Abstract

112 Background: Single-fraction HDR brachytherapy offers a highly conformal approach to dose escalation for intermediate and high risk prostate cancer and exploits the apparent low α/β ratio of prostate cancer cells. The potential benefit of improving tumour control must be balanced against the heightened risk of toxicity. We assessed and compared toxicity among patients receiving either 12.5 Gy or 15 Gy as a single fraction HDR boost prior to conformal external beam radiotherapy (EBRT). Methods: Between July 2008 and February 2011, 177 patients received HDR brachytherapy prior to conformal EBRT (37.5 Gy in 15 fractions). 95 patients in the early cohort received 12.5 Gy and 82 patients in the later cohort received 15 Gy. The median patient age at presentation was 67 (range 57 – 77) with a median PSA of 16.0 (range 0.29 – 102), median Gleason score 7 (range 6 – 10), clinical stages T1c to T4 and median baseline IPSS was 8 (range 0 – 27). Prospective patient questionnaires - IPSS, LENT SOMA and EPIC QoL - were completed prior to treatment and at regular intervals following EBRT (6 weeks, 6 monthly thereafter).
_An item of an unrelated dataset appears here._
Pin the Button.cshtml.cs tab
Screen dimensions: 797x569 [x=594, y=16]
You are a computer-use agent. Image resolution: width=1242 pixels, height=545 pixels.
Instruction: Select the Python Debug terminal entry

Results: Both treatment groups had similar median IPSS values at 6 weeks (12.5 Gy = 10, 15 Gy = 11); there was no significant difference in values throughout follow-up. Mean LENT SOMA scores for bladder/urethra toxicity peaked at 6 weeks (12.5 Gy = 0.6, 15 Gy = 0.72) with no trend towards greater reporting of maximum values of ≥ 2 in the 15 Gy cohort. Rectum/bowel mean LENT SOMA scores peaked at 6 weeks (12.5 Gy = 0.30, 15 Gy = 0.39). Although a greater proportion of 15 Gy patients reported a maximum score of ≥ 2 at 6 weeks and 6 months compared with the 12.5 Gy patients, this returned to pre-treatment levels at 12 months. Conclusions: We conclude that dose escalation from 12.5 Gy to 15 Gy delivered in a single HDR fraction is not associated with a clinically significant increase in toxicity. We believe that the reported toxicity is acceptable at this level of dose escalation (2 Gy equivalent = 112 Gy, assuming an α/β ratio of 1.5). Ongoing follow-up is required to ascertain tumour control.